In short: Google needs to pull itself together and start complying with the requirements of Russian legislation. Simple and straightforward.
Since approximately July 24, problems with uploading videos to YouTube have been observed in Russia, and since August 1, uploading content from Google’s video hosting service in the Russian Federation via home provider networks has stopped altogether. Government officials linked the situation to the total degradation of Google’s network in Russia and the company’s unwillingness to modernize this network given the constantly growing traffic to YouTube, as well as to the act of forcing Google to comply with Russian legislation regarding the exclusion of prohibited video content at least from search results and algorithms, and preferably from servers altogether.
Google has not yet come to its senses, which means that YouTube in Russia will gradually and inevitably “die” and lose its audience. VK Video is already gaining popularity at a frantic pace, and the explanation for this is simple: not everyone is ready to fork out for a paid VPN without speed and connection time restrictions in order to restore access to YouTube, and without these moves, the American video hosting works only through a mobile application and only through a mobile Internet network, which, as you understand, is not always convenient.
And so, today, Deputy Chairman of the State Duma Committee on Information Policy Anton Gorelkin explained what must happen for YouTube in Russia to resume work as before. The conditions are, in fact, simple and quite natural. Google is required to officially return to Russia and open its representative office in the country, then pay all fines, start upgrading its equipment and fully comply with the domestic legislation of the Russian Federation. Simply put, content banned in the Russian Federation must be removed from YouTube at the first request of Roskomnadzor, and YouTube has no right to ignore these requirements.

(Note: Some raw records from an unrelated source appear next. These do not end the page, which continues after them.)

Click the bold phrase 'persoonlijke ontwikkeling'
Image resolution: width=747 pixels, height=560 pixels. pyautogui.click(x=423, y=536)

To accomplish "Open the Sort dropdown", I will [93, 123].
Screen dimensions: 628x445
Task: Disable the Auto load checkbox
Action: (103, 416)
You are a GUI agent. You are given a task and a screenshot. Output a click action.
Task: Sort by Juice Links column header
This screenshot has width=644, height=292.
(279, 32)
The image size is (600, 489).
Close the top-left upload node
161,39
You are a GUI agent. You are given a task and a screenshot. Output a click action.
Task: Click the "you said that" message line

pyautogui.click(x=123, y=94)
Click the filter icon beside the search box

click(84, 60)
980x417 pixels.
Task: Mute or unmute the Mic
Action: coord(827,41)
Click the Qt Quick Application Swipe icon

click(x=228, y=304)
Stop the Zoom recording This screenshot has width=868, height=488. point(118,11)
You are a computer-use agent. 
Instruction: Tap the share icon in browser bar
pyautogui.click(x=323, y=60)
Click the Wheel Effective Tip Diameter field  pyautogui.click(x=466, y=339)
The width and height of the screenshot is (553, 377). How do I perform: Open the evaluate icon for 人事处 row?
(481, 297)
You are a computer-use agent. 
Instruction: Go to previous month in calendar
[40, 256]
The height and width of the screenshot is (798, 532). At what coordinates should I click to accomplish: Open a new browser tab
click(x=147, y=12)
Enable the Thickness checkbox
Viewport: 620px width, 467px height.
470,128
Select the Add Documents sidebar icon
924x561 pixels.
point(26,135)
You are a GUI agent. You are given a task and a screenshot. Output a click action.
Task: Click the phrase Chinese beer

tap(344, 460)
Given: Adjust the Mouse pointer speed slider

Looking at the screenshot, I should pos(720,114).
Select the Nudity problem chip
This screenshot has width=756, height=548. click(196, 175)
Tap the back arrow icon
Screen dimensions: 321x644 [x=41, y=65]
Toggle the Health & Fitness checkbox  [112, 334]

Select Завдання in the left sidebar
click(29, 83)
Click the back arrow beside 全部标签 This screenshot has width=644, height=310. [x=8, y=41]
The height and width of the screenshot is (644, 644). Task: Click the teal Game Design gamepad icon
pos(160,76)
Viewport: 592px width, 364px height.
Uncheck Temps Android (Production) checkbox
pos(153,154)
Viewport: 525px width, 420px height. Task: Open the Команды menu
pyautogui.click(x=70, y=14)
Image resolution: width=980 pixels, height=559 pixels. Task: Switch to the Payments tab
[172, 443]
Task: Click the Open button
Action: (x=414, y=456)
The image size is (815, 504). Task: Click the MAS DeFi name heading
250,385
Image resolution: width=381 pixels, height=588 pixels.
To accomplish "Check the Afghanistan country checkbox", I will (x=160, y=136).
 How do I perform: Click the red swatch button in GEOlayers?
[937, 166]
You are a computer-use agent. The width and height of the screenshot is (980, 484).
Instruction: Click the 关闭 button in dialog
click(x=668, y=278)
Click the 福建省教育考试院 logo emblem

A forced blocking of YouTube in Russia, Gorelkin added, is not being considered. Obviously, Russia hopes that Google will come to its senses and understand that it will not be able to be present on the market and be free from its demands. Hope, of course, dies last, but in the case of Twitter, Russia has not waited for any glimmer of common sense from the company. Just as it has not waited for Meta (an extremist organization banned in Russia). Perhaps things will turn out differently with Google, but we would not count on it.